:: Text section ::

============================================================

DYNAMIC REGULATION OF HISTONE H3 LYSINE 4 METHYLATION AND ITS REGULATORY ROLE IN PLANT DEVELOPMENT

Abstract

Plant development results from specific patterning of gene expression that is tightly regulated in a spatio-temporal manner. Chromatin modifications play important roles in establishing and maintaining gene expression patterns. One of the important chromatin modifications that regulate transcription is histone H3 Lysine 4 (H3K4) methylation which is tightly coupled to active gene transcription. In Arabidopsis thaliana, how H3K4 methylation is executed and what are the roles of H3K4 methylation in plant development are largely unclear.

To understand the control of H3K4 methylation and its regulatory role in plant development, I identified and characterized components of the H3K4 methyltransferase and demethylase complexes in Arabiodpsis, and investigated their functions in control of the H3K4 methylation state and plant development. The findings presented in this thesis show that the H3K4 methyltransferase complexes (i.e COMPASS-like complexes) are evolutionarily conserved in Arabidopsis. Knocking down the expression of core components in COMPASS-like complexes resulted in reduced H3K4 trimethylation (H3K4me3) levels on FLOWERING LOCUS C (FLC) chromatin, leading to downregulation of FLC expression and subsequently early flowering phenotype. In addition, severe functional disruption of ARABIDOPSIS ASH2 RELATIVE (ASH2R), one of the components of Arabidopsis COMPASS-like complexes, resulted in global reduction of H3K4me3 and pleiotropic developmental defects, indicating the important roles of COMPASS-like complexes in regulating H3K4 methylation and plant development. On the other hand, our results show that H3K4 methylation at FLC locus is ereased by H3K4 demethylases. Loss of H3K4 demethylases such as FLOWERING LOCUS D (FLD), LSD1 LIKE 1 (LDL1) and LSD1 LIKE 2 (LDL2) led to increased H3K4 dimethylation (H3K4me2) and H3K4me3 on FLC chromatin. Moreover, it was found that FLD interacts with HISTONE DEACETYLASE 6 (HDA6), FVE and MULTICOPY SUPPRESSOR OF IRA 5 (MSI5) to form co-repressor like complexes which directly bind on FLC chromatin. The results described in this thesis demonstrate that H3K4 methylation is dynamically controlled by H3K4 methyltransferase and demethylase complexes, and this well balanced regulation is critical for proper plant development such as the floral transition.

============================================================

:: Data section ::
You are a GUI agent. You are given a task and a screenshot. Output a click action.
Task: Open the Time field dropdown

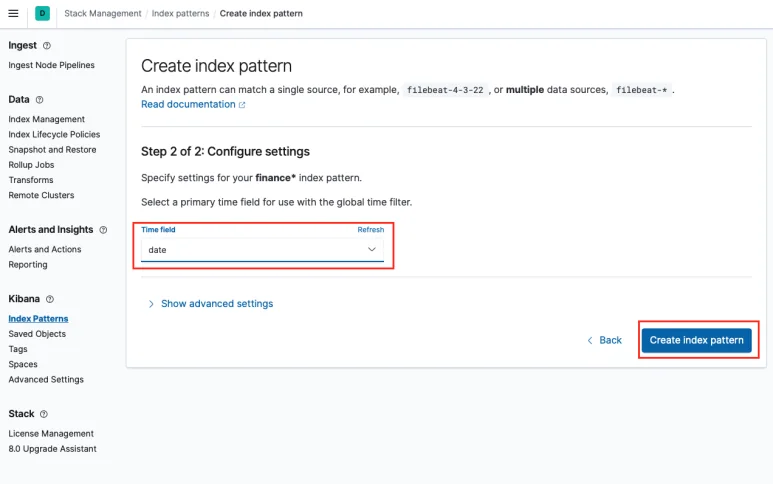261,249
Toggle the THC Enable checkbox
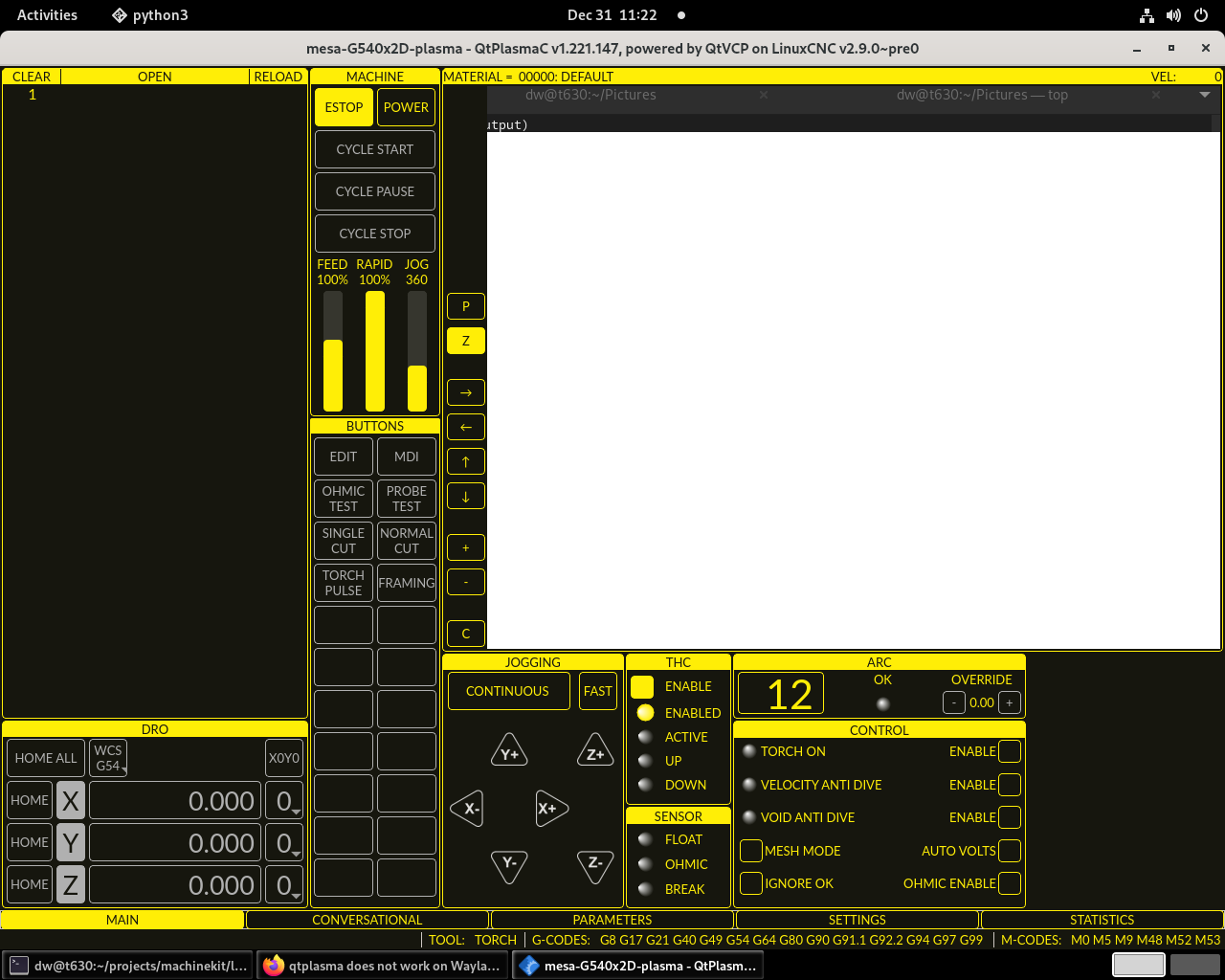Viewport: 1225px width, 980px height. point(642,687)
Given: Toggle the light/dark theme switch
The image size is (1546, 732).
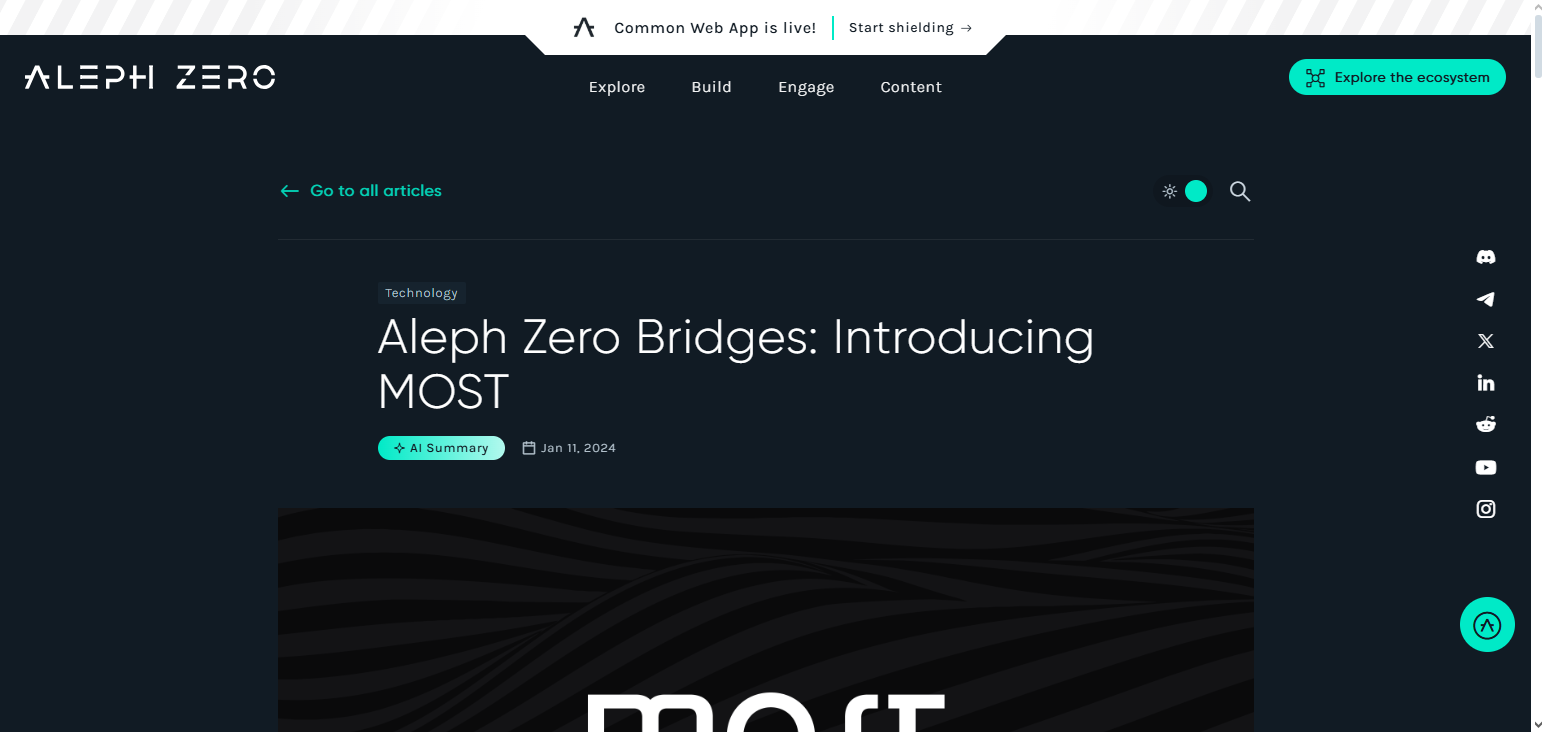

============================================================

:: What is needed ::
Output, word for word, the part of the H3K4 methylation abstract that opens with the words containing "Plant development results" and closes with "are largely unclear.". None of the records are needed here.

:: Finished exercise ::
Plant development results from specific patterning of gene expression that is tightly regulated in a spatio-temporal manner. Chromatin modifications play important roles in establishing and maintaining gene expression patterns. One of the important chromatin modifications that regulate transcription is histone H3 Lysine 4 (H3K4) methylation which is tightly coupled to active gene transcription. In Arabidopsis thaliana, how H3K4 methylation is executed and what are the roles of H3K4 methylation in plant development are largely unclear.